Pidato perdana Anies Baswedan sebagai Gubernur DKI Jakarta mencantumkan kata-kata pribumi dan jadi kontroversi. Anies menjelaskan konteks pidato yang tengah ramai diperbincangkan di media sosial itu.

Hal yang menjadi heboh di media sosial adalah bagian pernyataan Anies yang berbunyi “Dulu kita semua pribumi ditindas dan dikalahkan. Kini telah merdeka, kini saatnya menjadi tuan rumah di negeri sendiri. Jangan sampai Jakarta ini seperti yang dituliskan pepatah Madura. Itik telor, ayam singerimi. Itik yang bertelor, ayam yang mengerami”.

Terkait pidato tersebut, Anies pun meluruskan konteks dalam pernyataan tersebut. “Itu pada konteks pada era penjajahan. Karena saya menulisnya juga pada zaman penjajahan dulu karena Jakarta itu kota yang paling merasakan,” kata Anies kepada wartawan di Balai Kota DKI Jakarta, Senin (17/10/2017). Anies tak bicara apakah pidato itu ditulisnya sendiri atau ada tim yang mempersiapkan. “Pokoknya itu digunakan untuk menjelaskan era kolonial Belanda. Jadi anda baca teks itu bicara era kolonial Belanda, ” jelas Anies lagi.
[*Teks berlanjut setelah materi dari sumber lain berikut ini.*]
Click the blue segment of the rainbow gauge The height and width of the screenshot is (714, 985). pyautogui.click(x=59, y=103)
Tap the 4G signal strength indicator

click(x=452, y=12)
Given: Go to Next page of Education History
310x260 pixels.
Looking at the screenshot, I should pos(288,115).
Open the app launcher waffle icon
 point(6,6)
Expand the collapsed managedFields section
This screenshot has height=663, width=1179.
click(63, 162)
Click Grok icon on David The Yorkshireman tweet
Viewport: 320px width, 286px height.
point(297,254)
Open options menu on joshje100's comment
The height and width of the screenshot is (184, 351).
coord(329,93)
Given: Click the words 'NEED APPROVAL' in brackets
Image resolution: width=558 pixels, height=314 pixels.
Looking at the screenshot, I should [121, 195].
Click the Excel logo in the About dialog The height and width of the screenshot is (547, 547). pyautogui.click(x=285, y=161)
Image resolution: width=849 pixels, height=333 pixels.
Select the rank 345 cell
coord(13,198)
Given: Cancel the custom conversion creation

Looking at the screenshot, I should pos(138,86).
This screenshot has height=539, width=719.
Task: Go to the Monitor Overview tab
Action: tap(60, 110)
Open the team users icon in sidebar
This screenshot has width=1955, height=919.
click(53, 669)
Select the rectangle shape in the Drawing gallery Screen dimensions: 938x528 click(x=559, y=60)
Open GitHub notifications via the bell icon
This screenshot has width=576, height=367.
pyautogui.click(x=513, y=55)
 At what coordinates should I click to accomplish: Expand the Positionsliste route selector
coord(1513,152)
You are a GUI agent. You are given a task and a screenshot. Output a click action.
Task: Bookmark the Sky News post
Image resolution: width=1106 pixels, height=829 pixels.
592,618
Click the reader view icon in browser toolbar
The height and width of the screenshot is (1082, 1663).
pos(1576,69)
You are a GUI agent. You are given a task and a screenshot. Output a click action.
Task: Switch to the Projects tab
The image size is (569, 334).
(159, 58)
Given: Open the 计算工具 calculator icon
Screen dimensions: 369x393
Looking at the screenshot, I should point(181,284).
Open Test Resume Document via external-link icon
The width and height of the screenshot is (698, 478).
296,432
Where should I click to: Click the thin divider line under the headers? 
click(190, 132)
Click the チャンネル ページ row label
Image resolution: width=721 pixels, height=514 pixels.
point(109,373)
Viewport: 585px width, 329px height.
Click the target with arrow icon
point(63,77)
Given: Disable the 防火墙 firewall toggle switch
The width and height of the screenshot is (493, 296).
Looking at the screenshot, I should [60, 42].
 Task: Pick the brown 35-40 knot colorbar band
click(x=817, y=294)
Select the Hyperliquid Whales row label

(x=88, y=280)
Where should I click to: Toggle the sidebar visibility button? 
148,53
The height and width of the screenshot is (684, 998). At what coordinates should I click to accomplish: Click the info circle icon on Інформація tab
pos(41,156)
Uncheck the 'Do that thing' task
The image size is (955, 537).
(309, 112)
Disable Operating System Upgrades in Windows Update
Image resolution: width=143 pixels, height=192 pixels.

Di Media Sosial para netizen yang diidentifikasi pendukung Ahok calon gubernur DKI yang kalah dalam pilkada kemarin memframing istilah “Pribumi” sedemikian rupa seolah – olah Anies melakukan pernyataan rasis dan diskriminatif padahal ketika beberapa waktu lalu ketika steven yang kebetulan chinese menghina Gubernur NTB dengan kata kata “Dasar Indo, Dasar Indonesia, Dasar Pribumi, Tiko” mereka diam – diam saja tidak ada yang mengatakan itu adalah pernyataan rasis, kemudian tidak ada juga yang mengecam perkataan steven soal Pribumi itu dari kelompok mereka.

Seperti yang kita ketaui Gubernur Nusa Tenggara Barat (NTB), Muhammad Zainul Majdi sempat mendapat perlakukan tidak menyenangkan saat berada di Bandara Changi, Singapura. Majdi dicaci sesama penumpang pesawat terbang saat hendak check in di depan counter salah satu maskapai penerbangan, Steven melayangkan kata-kata, “Dasar Indo, Dasar Indonesia, Dasar Pribumi, Tiko.”

Jadi polemik yang terjadi hari ini bisa dilihat sederhana hanya upaya dari kelompok yang belum bisa move on menerima hasil Pilkada DKI Jakarta dan memanfaatkan media social untuk memprovokasi gubernur yang terpilih secara konstitusional. [spc]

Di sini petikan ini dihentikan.